I am attempting to use Gensim's Mallet wrapper. When I run the following code:
import os
import gensim
os.environ.update({
'MALLET_HOME':
r":C\Users\me\OneDrive - My Company\Documents\Projects\Current\mallet-2.0.8"
})
lda_mallet = gensim.models.wrappers.LdaMallet(
r"C:\Users\me\OneDrive - My Company\Documents\Projects\Current\mallet-2.0.8\bin\mallet",
corpus=corpus,
num_topics=10,
id2word=id_dict)
I am thrown the following errors:
'C:\Users\me\OneDrive' is not recognized as an internal or external command,
operable program or batch file.
subprocess.CalledProcessError: Command 'C:\Users\me\OneDrive - My Company\Documents\Projects\Current\mallet-2.0.8\bin\mallet import-file --preserve-case --keep-sequence --remove-stopwords --token-regex "\S+" --input C:\Users\me\AppData\Local\Temp\17fe21_corpus.txt --output C:\Users\me\AppData\Local\Temp\17fe21_corpus.mallet' returned non-zero exit status 1.
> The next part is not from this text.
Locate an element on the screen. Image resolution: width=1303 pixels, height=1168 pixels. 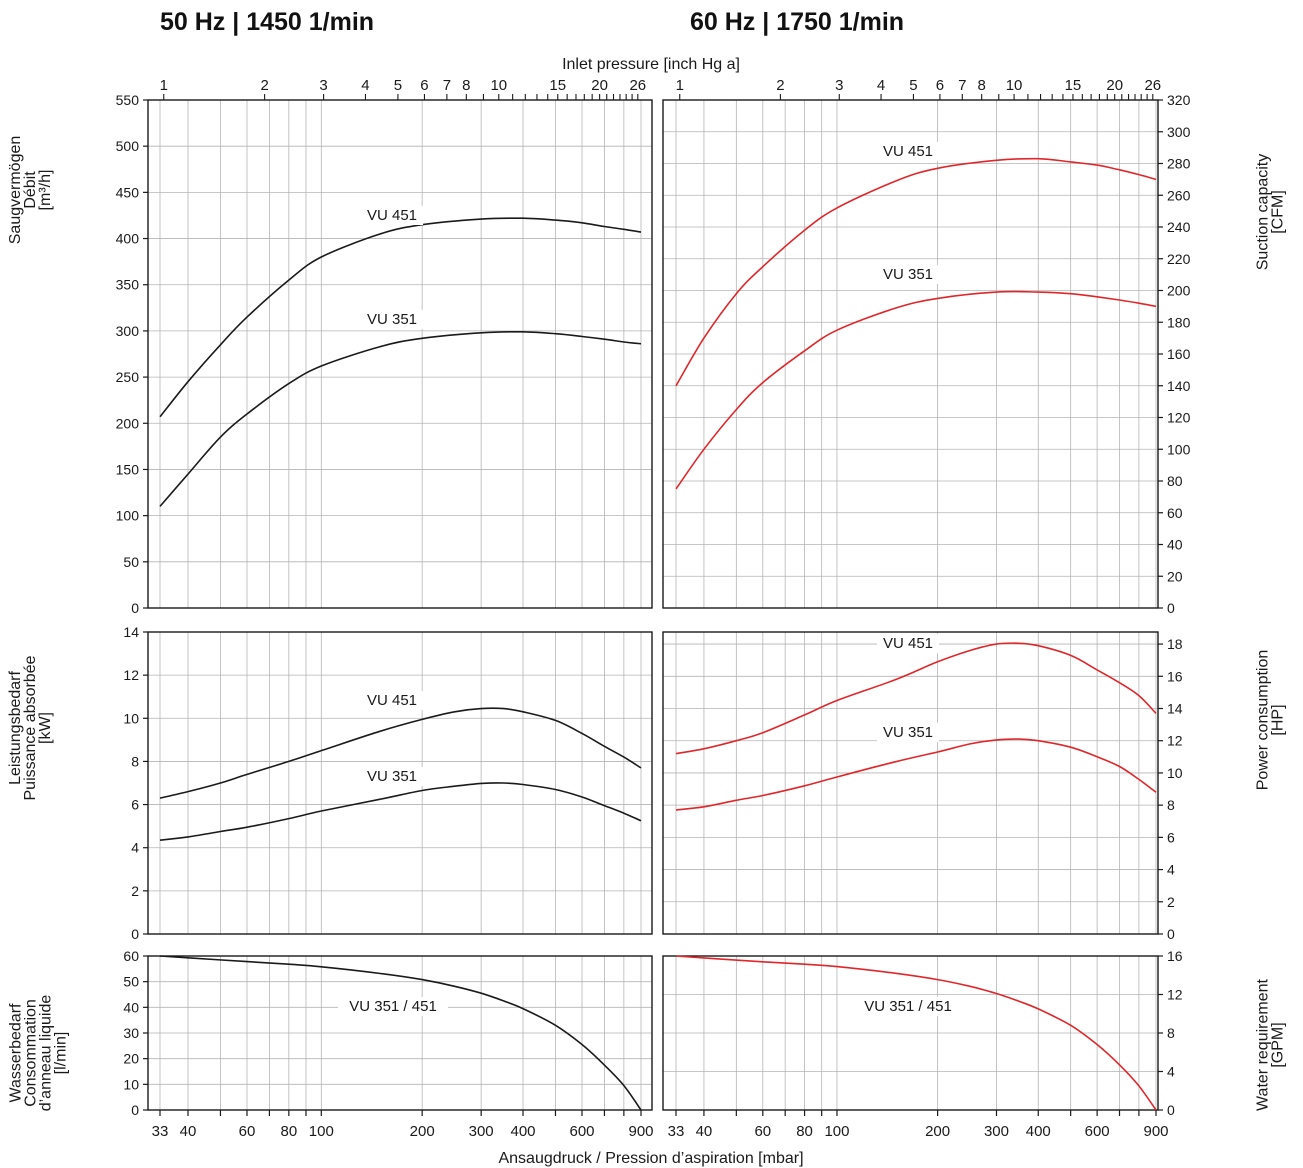
y-axis-title-water-right: Water requirement[GPM] is located at coordinates (1271, 1045).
After exhaustive online searches, I have found many proposed solutions that unfortunately do not resolve my issue.
Since the first error message does not print the entire path, I believe the spaces are the cause of the issue.
Unfortunately, my company requires that I use this directory and I cannot change the name. Is there a way to "escape" the spaces in order to run my code?
Well, that's easy, LdaMallet
class is a badly written piece of software, report this as a bug to its creators.